Po powrocie do domu podzielił się z Twardowskim myślami:
— To szczęście, że pan ma w Warszawie swój automobil i że kazał nam pan czekać na siebie. Gdyby pan nie miał pod bokiem swoich ludzi i gdyby nie było świadków na to, że pan wszedł do Culmera, możeby pan z tego domu już nie wyszedł.
— Coż ty myślisz — rzekł, śmiejąc się, Twardowski — że ja sobie dam tak łatwo krzywdę zrobić?
— Proszę pana, niech się pan nie śmieje. Nie pomoże największa siła i odwaga, gdy jest zasadzka. Ich było dwóch, a pewnie i więcej. Napadając podstępnie, znienacka, we dwóchby mogli pana zamordować. Mnie się zdaje, że w jego położeniu niema wyboru: on musi się pozbyć pana...
— A skądże ty wiesz, w jakiem on jest położeniu?
— Ja wczoraj słyszałem przypadkiem, jak pan rozmawiał z nim przez telefon.
— To ty słuchasz moich rozmów?
— Przepraszam pana, ja jestem uczciwy człowiek. Gdy pan rozmawia z kim innym, z jaką panią naprzykład, odchodzę jaknajdalej, żeby nie słyszeć. Ale Culmer to co innego. Jestem tu poto, żeby pana bronić od tego zbrodniarza, i muszę wiedzieć, co między nim a panem zachodzi. Gdym usłyszał z drugiego pokoju, że pan wzywa Culmera do telefonu, nietylko nie wyszedłem, ale przyłożyłem ucho do dziurki od klucza.
Ta szczerość służącego i jego dobre zamiary rozbroiły Twardowskiego. Nietylko nie zbeształ go za niedyskrecję, ale opowiedział mu całą sprawę kopalni złota i ograbienia Czarnkowskiego.

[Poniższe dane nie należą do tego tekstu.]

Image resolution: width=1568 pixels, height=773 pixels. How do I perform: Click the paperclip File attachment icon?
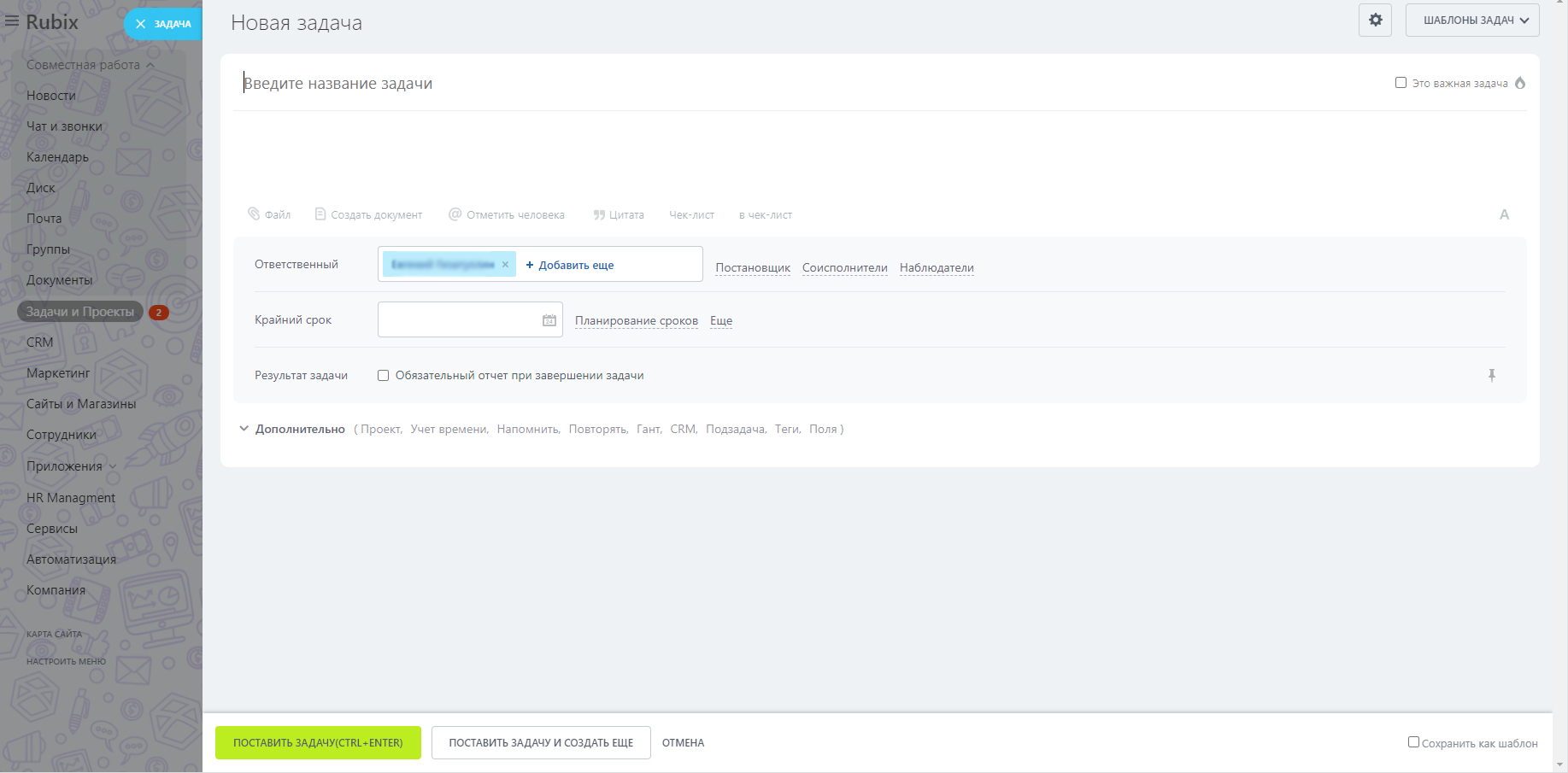[254, 214]
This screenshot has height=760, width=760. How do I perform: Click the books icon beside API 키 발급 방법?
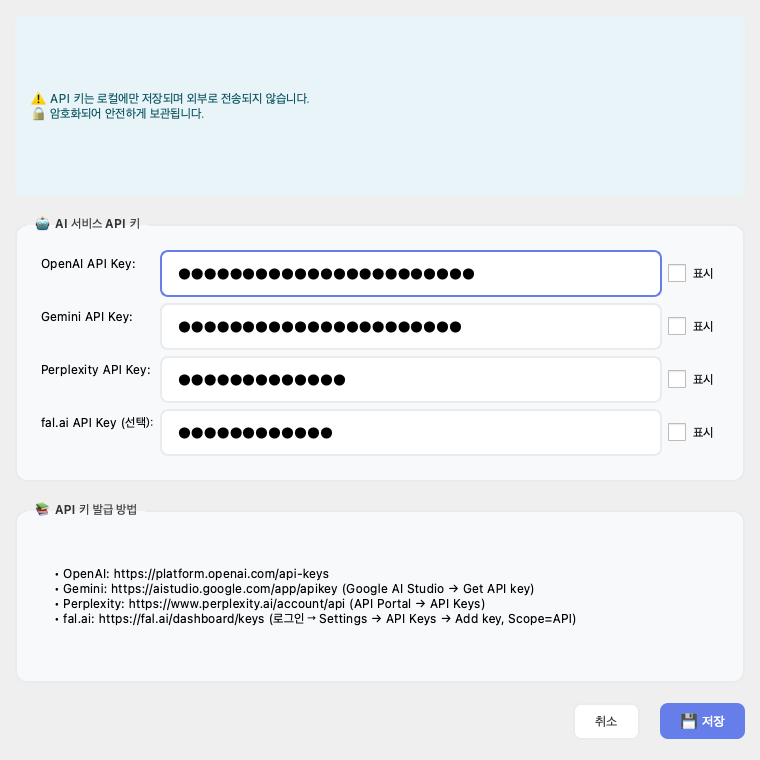(42, 509)
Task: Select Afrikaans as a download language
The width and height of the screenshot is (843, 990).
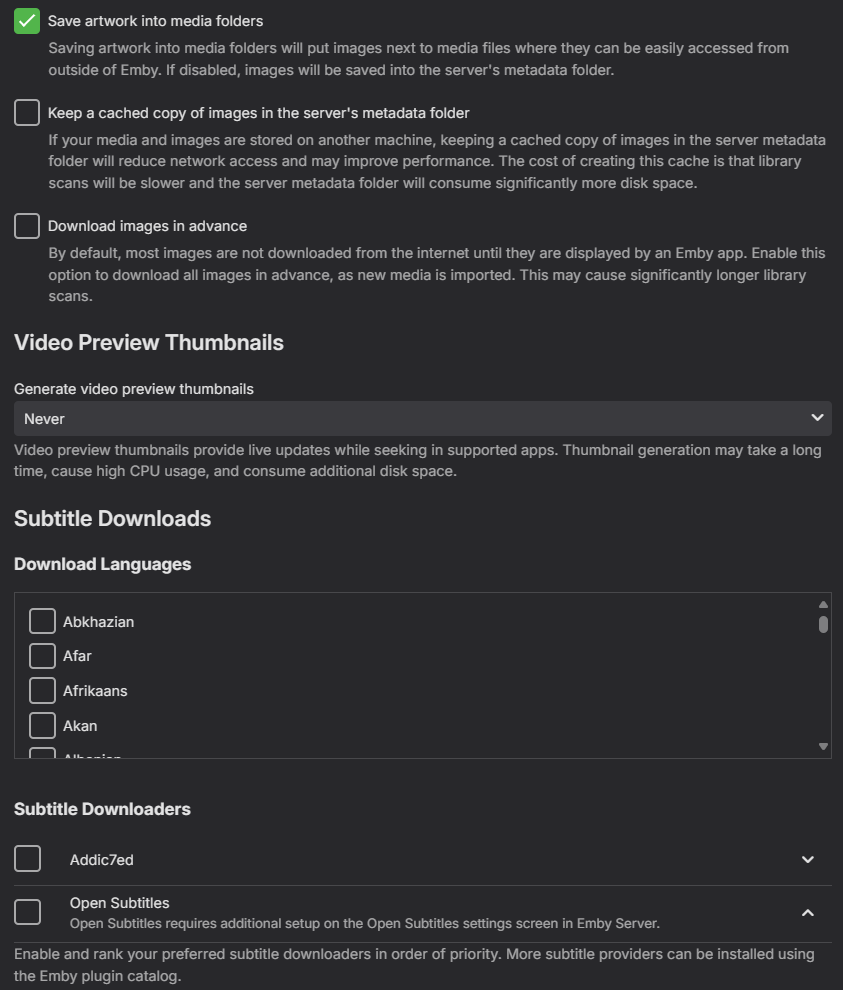Action: pos(42,691)
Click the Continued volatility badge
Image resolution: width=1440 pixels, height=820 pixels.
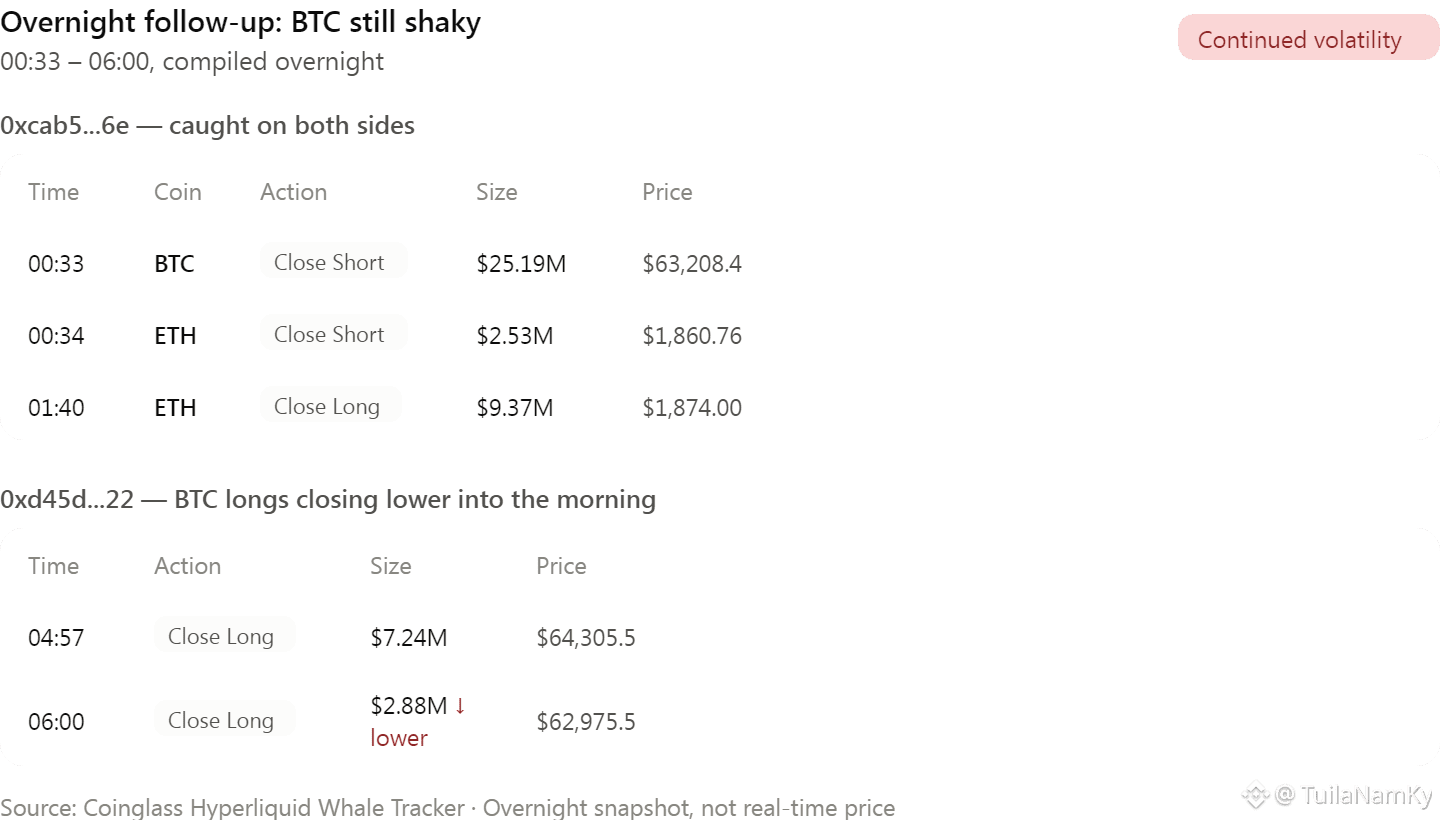pyautogui.click(x=1308, y=38)
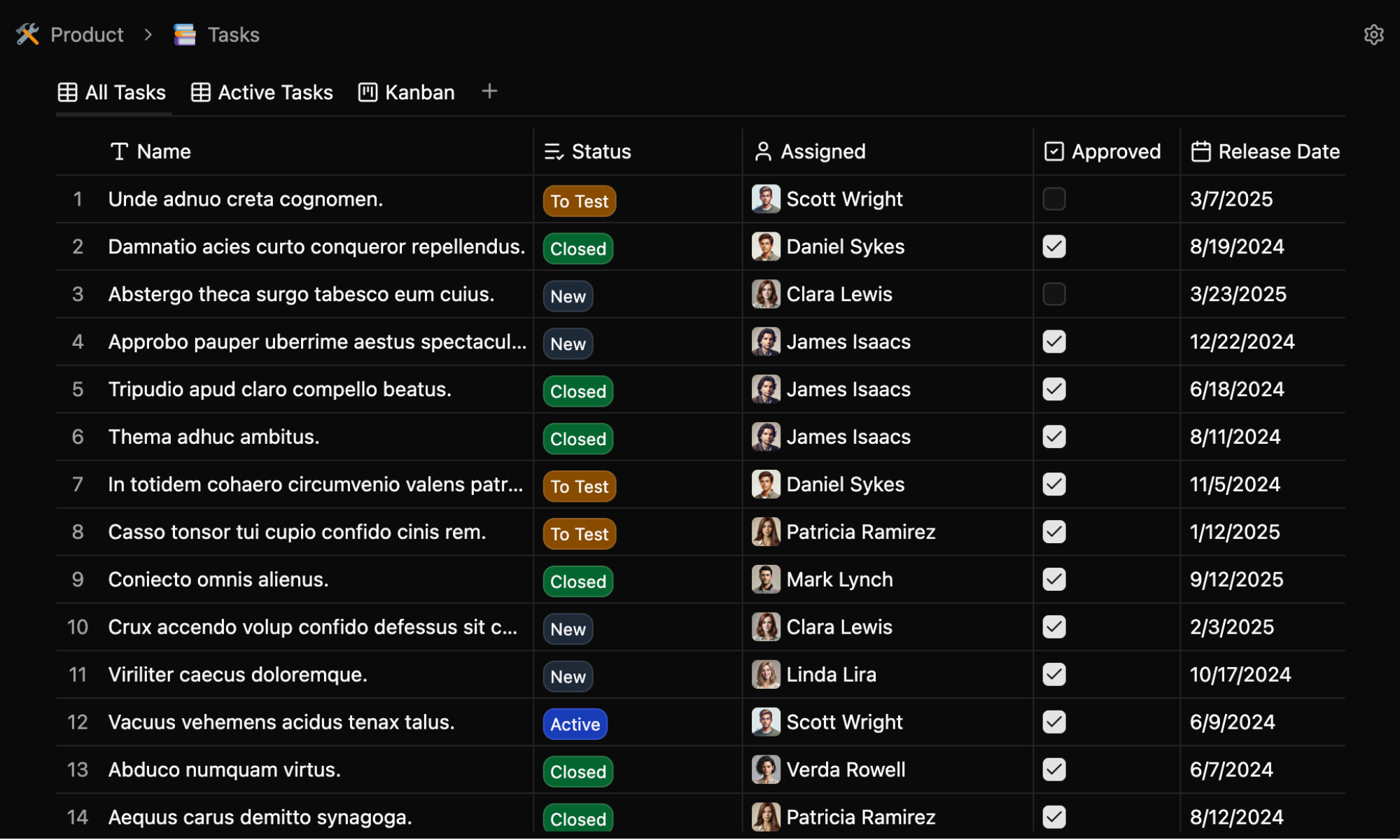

— No i widzi pan — rzekł Grzegorz. — Czy pan myśli, że taki łotr cofnie się przed największą zbrodnią?
— Gdyby nie był tchórzem.
— Proszę pana, i tchórze umieją mordować: ze strachu, gdy są przyciśnięci do muru. Jak pan tylko wszedł do Culmera, zaraz ten prześliczny Jakóbek pokazał się w bramie i uważnie nam się przyglądał. Pocoby on to robił? Tam było coś na pana przygotowane.
— Nie może być. To byłoby bardzo nieostrożne, a on nie taki głupi.
— Tonący brzytwy się chwyta. Lepiej nie czekać, aż on głupstwo zrobi, i raz z nim skończyć.
Grzegorz w tej chwili miał wyraz twarzy, jak wtedy na cmentarzu, nad grobem pana. Twardowskiego mróz przeszedł.
— Co chcesz powiedzieć? — zapytał.
— Grzegorz nie powiedział ani słowa, tylko rękami wykonał ruch, jakby postrzelonej kuropatwie łeb ukręcał.
— Grzegorzu, Grzegorzu! — zawołał Twardowski. — Przecież my nie możemy być mordercami.
Grzegorz mu popatrzył w oczy. Twarz jego przybrała dziwny wyraz: coś jakby zawód, rozczarowanie; patrzył, jak człowiek, który zgubił drogę. Wreszcie jakby nowa myśl zaświtała w jego kanciastej głowie i zrodziła nowe postanowienie.